Suppose $A$ is a $n \times n$ matrix i.e. $A \in \mathbb{C}^{n \times n}$, prove that rank($A^{n+1}$) = rank($A^n$). In other words, I need to prove that their range spaces or null spaces are equal. If it helps, $A$ is a singular matrix.
Note that, I don't want to use Jordan blocks to prove this. Is it possible to prove this without using Jordan form? I can use Schur's triangularization theorem. Also, it's not known if A is diagonalizable.
$\newcommand{\rg}{\operatorname{range}}$
Obviously for every $m$, $\rg A^{m+1}\subset\rg A^{m}$, so if $d_m=\dim\rg A^m$, $d_{m+1}\le d_m$. If $d_{m+1}=d_m$ for some $m$, then $\rg A^{m+1}=\rg A^{m}$ and therefore $\rg A^m=\rg A^{m+1}=\rg A^{m+2}=\dotsb{}$. That is, the sequence $d_0,d_1,\dots$ becomes constant once it stops descending.
Because $d_0= n$, the sequence must stop descending within $n$ terms.
Edit: For the problem you phrased in the comment, $\rg A^{m+1}=\{AA^{m}y:y\in \mathbb C^n\}=\{Ax:x=A^my\in\rg A^m\}=\{Ax:x\in\rg A^m\}$,
Therefore $\rg A^{m}=\rg A^{m+1}\implies$
$\rg A^{m+1}=\{Ax:x\in\rg A^m\}=\{Ax:x\in\rg A^{m+1}\}=\rg A^{m+2}$.
Hint
You can prove that for $k \ge 0$ $$\mathrm{rank}(A^{k+2}) - \mathrm{rank}(A^{k+1}) \le \mathrm{rank}(A^{k+1}) - \mathrm{rank}(A^{k})$$
Therefore, $$\mathrm{rank}(A^{n+1}) < \mathrm{rank}(A^{n})$$ would imply the contradiction $\mathrm{rank}(A) \gt n$.

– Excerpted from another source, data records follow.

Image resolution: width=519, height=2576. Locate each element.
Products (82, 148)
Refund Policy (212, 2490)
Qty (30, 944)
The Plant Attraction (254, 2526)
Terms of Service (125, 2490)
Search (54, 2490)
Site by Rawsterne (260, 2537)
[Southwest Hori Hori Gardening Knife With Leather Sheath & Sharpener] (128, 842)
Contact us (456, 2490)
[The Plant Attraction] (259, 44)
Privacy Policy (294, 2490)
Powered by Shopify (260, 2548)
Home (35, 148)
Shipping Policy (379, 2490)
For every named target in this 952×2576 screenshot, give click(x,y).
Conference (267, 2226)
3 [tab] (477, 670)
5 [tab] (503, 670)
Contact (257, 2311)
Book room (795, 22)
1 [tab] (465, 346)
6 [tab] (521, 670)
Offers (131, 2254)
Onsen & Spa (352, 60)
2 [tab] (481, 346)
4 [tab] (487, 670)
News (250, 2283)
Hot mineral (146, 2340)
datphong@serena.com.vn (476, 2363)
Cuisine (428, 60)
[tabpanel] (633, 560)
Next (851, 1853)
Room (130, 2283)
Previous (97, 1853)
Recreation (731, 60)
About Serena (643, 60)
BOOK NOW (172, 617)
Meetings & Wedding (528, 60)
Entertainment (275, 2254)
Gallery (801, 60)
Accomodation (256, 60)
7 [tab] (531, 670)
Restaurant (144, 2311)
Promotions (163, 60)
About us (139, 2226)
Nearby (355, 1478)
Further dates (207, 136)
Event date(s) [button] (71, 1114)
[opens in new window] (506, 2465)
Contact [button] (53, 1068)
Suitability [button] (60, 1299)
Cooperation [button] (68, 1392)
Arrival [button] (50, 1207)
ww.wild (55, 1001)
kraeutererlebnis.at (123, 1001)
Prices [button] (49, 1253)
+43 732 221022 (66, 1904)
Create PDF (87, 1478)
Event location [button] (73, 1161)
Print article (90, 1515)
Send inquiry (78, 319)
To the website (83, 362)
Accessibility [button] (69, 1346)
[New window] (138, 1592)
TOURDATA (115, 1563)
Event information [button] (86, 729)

All does depend on $n$. So this is a nice case for complete induction over n.
n=1: A=a real or complex and nonzero. $Rank(A)=1=Rank(A^{n=1})=n=1=rank(a^2)=rank(A^2)=rank(A^{n+1})$
For $n$ natural the hyptheses is $true$.
For $n+1$ A change exactly in one row or column to the case $n$. This row or column can be either but not linear dependent on the other making up the A for $n$. The implies implicitly the at least one element in the column or row is nonzero exactly in the dimension added to A for $n$.
We can now uses some of the equivalent definitions for the $rank$ of a square matrix. With restrict to generality the added row or column has only one nonzero element. This acts as a factor for example in the determinate development or is a new eigenvalue or the matrix A for $n+1$. So the determinante is nonzero at least in that development because we have a nonzero value and the knowledge that the determinant of our A for $n$ is nonzero and $rank(A)=n$.
The main idea for the induction step is ring of matrice rank or Rankconserse by multiplication of a nonsingular matrix in general a $A$ itself specially. Matrices with nonzero $rank$ preserve the rank under multiplication. The multiplication under consideration is commutative because we only multiply A. That is another indicator for our hypotheses for $n+1$. Eigenvalues and Schur decomposition are closely related. One of the matrices in the Schur decomposition is an upper triangle matrice. So increasing the dimension from $n$ to $n+1$ simply adds another last if the last row and column in a unite vector with only a value in the new dimension.
The Schur decomposition is equivalent to that the matrix $∈ℂ^{+1×+1}$ has the property relying on the matrix $∈ℂ^{×}$. The matrice of $rank$ from a group and can transformed into each other under conservation of the $rank$. And the prove is done.
Every matrix corresponds to a linear map. Suppose that $A=\mathcal{M}(T)$, where $T\in \mathcal{L}(V)$ and $dim (V)=n$. Using Theorem 8.4 in Axler, $$Null(T^n)=Null(T^{n+1}).$$
According to the Fundamental Theorem of Linear Maps, $$n=dim Null(T^n)+ dim Range(T^n)$$ $$n=dim Null(T^{n+1})+dim Range(T^{n+1})$$
$dim Range(T^n)=dim Range(T^{n+1})$ implies that $rank(A^n)=rank(A^{n+1})$.